(Source records)
· · · ·

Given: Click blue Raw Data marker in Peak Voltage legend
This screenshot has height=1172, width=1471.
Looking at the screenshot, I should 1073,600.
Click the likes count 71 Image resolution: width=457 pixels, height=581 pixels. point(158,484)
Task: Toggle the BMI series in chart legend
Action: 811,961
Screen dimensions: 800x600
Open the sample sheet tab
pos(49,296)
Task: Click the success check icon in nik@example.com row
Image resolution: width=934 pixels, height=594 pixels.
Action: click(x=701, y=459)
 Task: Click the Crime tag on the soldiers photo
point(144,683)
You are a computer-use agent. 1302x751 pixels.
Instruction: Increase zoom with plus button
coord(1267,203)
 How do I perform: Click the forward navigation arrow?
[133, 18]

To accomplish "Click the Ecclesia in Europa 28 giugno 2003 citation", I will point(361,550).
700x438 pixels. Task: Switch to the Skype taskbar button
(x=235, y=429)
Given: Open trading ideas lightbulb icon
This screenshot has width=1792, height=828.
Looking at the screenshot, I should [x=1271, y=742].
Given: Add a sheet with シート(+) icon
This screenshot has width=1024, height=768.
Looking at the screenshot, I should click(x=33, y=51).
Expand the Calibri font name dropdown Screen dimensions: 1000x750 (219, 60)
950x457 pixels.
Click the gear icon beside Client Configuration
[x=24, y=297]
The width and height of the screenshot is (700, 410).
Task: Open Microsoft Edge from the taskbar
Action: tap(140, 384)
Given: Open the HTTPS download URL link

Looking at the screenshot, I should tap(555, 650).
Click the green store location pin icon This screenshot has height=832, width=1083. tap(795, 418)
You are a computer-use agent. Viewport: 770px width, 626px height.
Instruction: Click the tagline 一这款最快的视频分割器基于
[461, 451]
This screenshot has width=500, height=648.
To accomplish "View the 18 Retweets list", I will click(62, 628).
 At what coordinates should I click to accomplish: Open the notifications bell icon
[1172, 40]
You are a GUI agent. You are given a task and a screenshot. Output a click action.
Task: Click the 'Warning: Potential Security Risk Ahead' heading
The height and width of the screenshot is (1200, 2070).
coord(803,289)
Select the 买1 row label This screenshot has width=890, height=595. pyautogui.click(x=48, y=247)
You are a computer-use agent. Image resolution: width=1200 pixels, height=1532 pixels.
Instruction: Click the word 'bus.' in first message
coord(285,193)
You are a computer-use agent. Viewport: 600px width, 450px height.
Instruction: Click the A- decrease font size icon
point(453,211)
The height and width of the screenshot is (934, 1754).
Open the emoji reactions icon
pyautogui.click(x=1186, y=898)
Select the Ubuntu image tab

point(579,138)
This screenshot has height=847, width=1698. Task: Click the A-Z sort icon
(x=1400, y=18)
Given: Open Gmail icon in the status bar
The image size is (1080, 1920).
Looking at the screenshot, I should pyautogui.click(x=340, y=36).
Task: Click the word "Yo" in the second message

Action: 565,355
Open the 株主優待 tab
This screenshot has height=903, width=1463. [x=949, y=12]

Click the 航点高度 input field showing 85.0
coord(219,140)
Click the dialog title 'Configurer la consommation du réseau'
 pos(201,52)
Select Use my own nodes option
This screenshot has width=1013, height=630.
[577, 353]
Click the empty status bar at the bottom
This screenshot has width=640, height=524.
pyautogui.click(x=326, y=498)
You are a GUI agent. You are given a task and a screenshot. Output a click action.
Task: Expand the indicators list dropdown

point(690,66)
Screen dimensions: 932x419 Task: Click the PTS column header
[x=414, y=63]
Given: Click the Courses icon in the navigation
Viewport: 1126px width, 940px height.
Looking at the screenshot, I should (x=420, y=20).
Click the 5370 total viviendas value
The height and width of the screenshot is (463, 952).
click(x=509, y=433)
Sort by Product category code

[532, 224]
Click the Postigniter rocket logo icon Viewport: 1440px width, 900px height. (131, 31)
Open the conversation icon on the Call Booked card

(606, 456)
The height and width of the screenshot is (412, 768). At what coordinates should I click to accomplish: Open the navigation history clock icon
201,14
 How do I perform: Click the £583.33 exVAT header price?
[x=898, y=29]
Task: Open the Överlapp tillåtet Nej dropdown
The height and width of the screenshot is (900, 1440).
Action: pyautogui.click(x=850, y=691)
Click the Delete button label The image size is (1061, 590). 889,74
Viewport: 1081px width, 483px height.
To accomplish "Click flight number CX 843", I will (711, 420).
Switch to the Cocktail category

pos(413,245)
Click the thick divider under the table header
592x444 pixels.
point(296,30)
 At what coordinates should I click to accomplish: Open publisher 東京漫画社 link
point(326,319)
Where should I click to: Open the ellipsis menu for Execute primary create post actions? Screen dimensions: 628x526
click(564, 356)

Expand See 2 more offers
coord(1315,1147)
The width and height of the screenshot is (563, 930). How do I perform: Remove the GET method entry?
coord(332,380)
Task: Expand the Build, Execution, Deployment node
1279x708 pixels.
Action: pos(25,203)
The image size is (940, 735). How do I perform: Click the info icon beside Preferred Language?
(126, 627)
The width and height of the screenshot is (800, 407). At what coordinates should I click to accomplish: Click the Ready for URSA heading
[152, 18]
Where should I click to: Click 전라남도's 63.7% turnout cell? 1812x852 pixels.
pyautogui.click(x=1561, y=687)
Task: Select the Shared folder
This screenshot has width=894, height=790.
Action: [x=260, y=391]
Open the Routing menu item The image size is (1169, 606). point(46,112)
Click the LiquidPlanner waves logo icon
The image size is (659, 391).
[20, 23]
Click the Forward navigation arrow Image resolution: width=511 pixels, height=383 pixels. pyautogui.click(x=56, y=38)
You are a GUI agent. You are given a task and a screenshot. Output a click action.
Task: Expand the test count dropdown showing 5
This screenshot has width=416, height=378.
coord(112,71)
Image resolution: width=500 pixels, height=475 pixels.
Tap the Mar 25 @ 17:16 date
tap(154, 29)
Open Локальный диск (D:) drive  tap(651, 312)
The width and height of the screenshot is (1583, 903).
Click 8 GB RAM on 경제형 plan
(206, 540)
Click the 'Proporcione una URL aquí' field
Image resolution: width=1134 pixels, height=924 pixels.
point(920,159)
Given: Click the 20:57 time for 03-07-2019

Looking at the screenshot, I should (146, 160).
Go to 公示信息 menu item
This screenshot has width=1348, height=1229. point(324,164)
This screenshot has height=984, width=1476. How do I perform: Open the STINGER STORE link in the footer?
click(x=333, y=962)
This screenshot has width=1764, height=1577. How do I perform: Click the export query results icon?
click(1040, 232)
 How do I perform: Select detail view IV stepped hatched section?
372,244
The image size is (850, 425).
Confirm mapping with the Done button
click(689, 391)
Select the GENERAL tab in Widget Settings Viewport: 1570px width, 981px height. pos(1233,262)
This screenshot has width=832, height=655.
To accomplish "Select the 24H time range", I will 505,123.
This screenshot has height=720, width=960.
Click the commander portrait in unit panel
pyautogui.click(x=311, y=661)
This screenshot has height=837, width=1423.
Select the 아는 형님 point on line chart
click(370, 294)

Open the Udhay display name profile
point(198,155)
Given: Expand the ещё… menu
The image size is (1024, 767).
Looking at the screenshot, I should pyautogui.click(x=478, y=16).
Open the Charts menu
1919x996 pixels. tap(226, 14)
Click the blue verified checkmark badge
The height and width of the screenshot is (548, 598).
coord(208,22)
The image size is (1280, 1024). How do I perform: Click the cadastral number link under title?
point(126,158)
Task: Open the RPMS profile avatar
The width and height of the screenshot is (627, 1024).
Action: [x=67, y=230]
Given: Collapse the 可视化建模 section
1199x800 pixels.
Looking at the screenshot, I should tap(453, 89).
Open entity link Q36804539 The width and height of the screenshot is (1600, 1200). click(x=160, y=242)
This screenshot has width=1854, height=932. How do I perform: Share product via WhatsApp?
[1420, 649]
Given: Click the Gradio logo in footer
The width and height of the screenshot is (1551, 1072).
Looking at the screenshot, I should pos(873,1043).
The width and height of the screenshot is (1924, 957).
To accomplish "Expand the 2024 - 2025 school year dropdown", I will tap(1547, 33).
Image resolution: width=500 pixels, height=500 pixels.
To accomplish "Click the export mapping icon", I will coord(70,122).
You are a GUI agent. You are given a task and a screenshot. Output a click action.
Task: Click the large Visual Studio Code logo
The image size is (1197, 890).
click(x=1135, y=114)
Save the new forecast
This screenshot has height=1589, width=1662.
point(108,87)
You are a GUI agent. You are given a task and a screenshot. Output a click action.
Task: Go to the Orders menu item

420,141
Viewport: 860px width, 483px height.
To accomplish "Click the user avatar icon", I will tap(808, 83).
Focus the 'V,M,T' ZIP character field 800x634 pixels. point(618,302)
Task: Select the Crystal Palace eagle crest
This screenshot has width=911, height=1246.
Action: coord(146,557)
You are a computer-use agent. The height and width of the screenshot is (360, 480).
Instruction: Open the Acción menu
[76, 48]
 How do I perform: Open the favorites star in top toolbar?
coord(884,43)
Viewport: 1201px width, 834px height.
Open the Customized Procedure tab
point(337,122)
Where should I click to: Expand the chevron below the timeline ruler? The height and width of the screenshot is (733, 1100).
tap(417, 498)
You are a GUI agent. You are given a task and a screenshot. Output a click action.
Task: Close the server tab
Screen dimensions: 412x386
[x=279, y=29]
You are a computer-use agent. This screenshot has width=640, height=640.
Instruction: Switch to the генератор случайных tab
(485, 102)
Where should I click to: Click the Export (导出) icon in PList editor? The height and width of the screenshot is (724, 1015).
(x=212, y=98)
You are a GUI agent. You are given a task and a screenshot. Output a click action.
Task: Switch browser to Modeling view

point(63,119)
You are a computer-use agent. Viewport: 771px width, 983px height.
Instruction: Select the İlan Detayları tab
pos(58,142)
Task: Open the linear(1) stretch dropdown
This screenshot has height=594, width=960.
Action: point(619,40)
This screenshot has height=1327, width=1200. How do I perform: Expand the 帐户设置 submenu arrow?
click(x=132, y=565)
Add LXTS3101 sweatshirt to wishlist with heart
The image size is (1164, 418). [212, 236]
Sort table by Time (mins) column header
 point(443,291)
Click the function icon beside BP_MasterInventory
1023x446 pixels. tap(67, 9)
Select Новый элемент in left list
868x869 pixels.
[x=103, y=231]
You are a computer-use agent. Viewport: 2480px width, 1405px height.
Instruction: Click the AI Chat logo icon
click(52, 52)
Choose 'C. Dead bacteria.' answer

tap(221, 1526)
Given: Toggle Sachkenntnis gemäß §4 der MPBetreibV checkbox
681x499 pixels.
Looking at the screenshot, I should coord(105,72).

· · · ·

[The task]: Among the entries, copy every line containing the word "blue".

[Written response]:
Given: Click blue Raw Data marker in Peak Voltage legend
Click the blue verified checkmark badge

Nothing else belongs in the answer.